In what appears to be a deliberate scheme to shield themselves from public scrutiny yet they spend taxpayers money, some key agencies are using hired private auditors and ignoring the country’s Auditor General of state finances.
The Auditor General is by law mandated to review the books of accounts of the government that covers all revenue and expenditure. As part of that role, any entity in which the state has invested taxpayer’s money, the AG is supposed to have unfettered access to its accounts and operations at any time the AG pleases. The Auditor General Obadia Biraro in turn submits annual state audits to Parliament.
However, 24 entities have simply looked the other way when the financial year ends, yet they should be sending their accounts books to the AG without him asking. Together, these entities are worth a combined Rwf 2,263,333,800,608 (or about $2.3bn or more than 20% of the country’s GDP).
Among those agencies is Ngali Holdings Ltd whose existence has been quietly questioned by many officials, but among the publicly known roles it holds is that it collects some taxes on behalf of the tax body, the Rwanda Revenue Authority (RRA). It also has contracts to collect taxes for districts from their local businesses.
Another agency on the list that has refused to submit to audit is the Agaciro Corporate Trust Ltd, which is registered as an investment arm of the Agaciro Development Fund, the national wealth sovereign fund. As of end 2019, it had collected or received a total of over Rwf 200bn from Rwandans.

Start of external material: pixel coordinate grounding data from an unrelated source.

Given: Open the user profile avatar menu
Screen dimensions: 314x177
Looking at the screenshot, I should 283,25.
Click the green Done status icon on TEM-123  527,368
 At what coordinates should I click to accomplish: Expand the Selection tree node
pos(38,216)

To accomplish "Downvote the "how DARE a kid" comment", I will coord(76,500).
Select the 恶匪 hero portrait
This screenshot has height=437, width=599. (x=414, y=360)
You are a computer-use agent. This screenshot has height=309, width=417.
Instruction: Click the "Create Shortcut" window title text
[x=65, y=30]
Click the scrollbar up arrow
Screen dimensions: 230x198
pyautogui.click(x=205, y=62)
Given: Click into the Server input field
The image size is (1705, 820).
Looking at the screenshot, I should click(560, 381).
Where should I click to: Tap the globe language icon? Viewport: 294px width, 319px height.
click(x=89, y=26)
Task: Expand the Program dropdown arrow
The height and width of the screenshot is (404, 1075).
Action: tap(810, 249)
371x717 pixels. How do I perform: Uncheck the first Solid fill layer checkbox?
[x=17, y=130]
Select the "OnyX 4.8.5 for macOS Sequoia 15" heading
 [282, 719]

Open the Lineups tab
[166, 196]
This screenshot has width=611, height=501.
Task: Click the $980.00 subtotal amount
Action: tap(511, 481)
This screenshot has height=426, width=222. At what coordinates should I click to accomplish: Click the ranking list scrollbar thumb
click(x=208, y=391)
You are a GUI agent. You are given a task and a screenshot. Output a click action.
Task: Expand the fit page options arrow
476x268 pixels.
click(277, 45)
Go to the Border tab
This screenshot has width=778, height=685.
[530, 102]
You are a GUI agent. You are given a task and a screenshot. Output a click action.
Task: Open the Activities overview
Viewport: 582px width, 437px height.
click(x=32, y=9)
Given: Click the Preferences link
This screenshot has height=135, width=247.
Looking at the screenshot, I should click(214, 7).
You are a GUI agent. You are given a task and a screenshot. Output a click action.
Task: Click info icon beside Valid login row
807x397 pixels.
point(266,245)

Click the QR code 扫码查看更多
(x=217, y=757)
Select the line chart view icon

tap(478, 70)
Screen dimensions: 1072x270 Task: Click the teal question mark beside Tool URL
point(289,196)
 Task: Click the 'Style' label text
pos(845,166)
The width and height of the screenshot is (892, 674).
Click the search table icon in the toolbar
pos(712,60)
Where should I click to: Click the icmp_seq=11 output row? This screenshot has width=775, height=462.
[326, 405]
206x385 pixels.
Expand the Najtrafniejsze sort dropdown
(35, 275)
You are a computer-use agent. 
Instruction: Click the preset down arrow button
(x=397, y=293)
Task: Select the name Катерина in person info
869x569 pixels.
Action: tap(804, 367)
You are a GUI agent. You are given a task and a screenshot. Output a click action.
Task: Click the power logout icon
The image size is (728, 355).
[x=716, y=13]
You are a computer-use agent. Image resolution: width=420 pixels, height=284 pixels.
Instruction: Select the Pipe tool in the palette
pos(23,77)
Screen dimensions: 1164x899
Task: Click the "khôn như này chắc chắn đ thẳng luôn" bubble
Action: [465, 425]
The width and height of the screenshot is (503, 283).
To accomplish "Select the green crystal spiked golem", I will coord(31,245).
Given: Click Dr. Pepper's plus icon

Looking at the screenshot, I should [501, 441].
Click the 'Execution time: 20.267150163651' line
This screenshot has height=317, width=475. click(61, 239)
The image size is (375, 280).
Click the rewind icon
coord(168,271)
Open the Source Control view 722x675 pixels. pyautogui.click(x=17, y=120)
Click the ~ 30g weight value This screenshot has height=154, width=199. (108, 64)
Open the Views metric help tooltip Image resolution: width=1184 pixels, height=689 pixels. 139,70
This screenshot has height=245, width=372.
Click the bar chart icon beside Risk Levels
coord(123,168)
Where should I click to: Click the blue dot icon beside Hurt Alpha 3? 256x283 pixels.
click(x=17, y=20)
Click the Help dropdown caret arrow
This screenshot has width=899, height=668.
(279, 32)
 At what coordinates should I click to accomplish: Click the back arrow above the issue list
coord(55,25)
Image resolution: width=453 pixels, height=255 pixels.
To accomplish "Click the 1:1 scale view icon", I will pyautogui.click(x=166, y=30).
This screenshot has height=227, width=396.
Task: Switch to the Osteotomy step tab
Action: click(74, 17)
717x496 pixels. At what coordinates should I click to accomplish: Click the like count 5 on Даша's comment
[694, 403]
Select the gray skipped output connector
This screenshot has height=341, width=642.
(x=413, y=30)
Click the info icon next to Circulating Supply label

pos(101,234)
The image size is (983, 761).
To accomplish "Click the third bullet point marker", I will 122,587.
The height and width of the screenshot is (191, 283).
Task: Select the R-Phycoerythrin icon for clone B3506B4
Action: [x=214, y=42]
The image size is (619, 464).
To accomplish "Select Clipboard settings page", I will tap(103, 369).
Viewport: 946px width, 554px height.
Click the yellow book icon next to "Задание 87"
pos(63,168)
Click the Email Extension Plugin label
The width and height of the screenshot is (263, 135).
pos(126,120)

King Faisal Hospital, the country’s elite referral hospital, has also not been filing its financial statements to the Auditor General.
There are also other entities as outlined in the list below, some of which are not easily identifiable to the ordinary Rwandan.
Commenting about the entities’ refusal to file their books of accounts, the AG in his report to Parliament in June, wrote: “None submission of financial statements to the Auditor General is a non-compliance with the laws and regulations of which the principle of transparency and accountability may be undermined.”
“All companies in which the Government has invested its funds, [Finance Ministry] should ensure that their financial statements are submitted to the Auditor General for audit.”
See list of concerned entities
Without giving access to the AG, the media and general public has no way of accessing accounts and operations of these companies. Some of these entities like the Rwanda Social Security Board (RSSB) and the National Bank of Rwanda, do hold annual press conferences where they give general statements about their performance.
However, those press conferences are meant to paint themselves as doing a perfect job. They don’t give specifics about all their investments including tenders and contractors. The processes through which their decisions are done, are also not known. All these are details the national Auditor General would have accessed and shared with Parliament.
It is also important to note that MPs get a redacted version of the Auditor General’s data reaching, sometimes, up to 1,500 pages. The data outline specifics like tenders and contractors, is not given to Parliament.
The AG publishes on its website a summary of about 200 pages, which is the one the media gets. The Chronicles has been able to access the full cache of data submitted to Parliamentarians.
In response, the Finance and Economic Planning Ministry (MINECOFIN) told the AG that it will “continue to remind” those concerned entities of the obligation to send their books to the state auditor.
The full statement from the Finance Ministry reads: “Clear procedures have been provided by MINECOFIN through the comprehensive standard operation procedure framework for Government controlled companies (CSOPF) of January 2019. MINECOFIN will continue to remind board members and companies to comply with Government regulations.”
As if that isn’t bad enough, some of these entities are going ahead to hire international audit firms at exorbitant amounts to look at their books of accounts. The Chronicles obtained the full list of those state entities and the firms they hired.
The entities went even further. Instead of handing those privately audited statements to the Auditor General of taxpayers’ money, they are sending them solely to the finance ministry. In addition, the Auditor General was not informed about the hiring process.
“Hiring of audit firm without the involving Auditor General is a non-compliance with [the] law in force that may undermine the principle of transparency and accountability,” writes the helpless AG, in submission to Parliament, which also has little it can do.
“All companies in which Government invested its funds should ensure that the Auditor General is involved in every step of audit as prescribed in the [laws in place].”
See list of entities and private firms hired
The finance ministry, which releases taxpayers money to these companies told the Auditor General in a written submission reading as follows:
The Comprehensive standard operation procedure framework for Government controlled companies (CSOPF) of January 2019 issued by MINECOFIN in pg. 26 to 27 states clearly that The Auditor General shall be the Auditor of all Government controlled Companies. The manual further states that, it shall be the duty of the Board of Directors of the company to inform the Auditor General that they intend to appoint the Auditor General as the External Auditor etc.
This practice has been reminded in the financial reporting procedures addressed to all State-Owned companies however, some of those companies indicate that since RRA requires that financial statements for purposes be audited by external auditors approved by RRA and that Office of Auditor General is not included in the list provided by RRA; those end up engaging external auditors. [….] MINECOFN will continue to remind board members and companies to comply with requirement.
With having access to books of accounts, for entities like RSSB, it means the nation may never know what happened behind closed doors when a decision was made to build the Vision City estate where unconfirmed reports have pointed to questionable expenditures.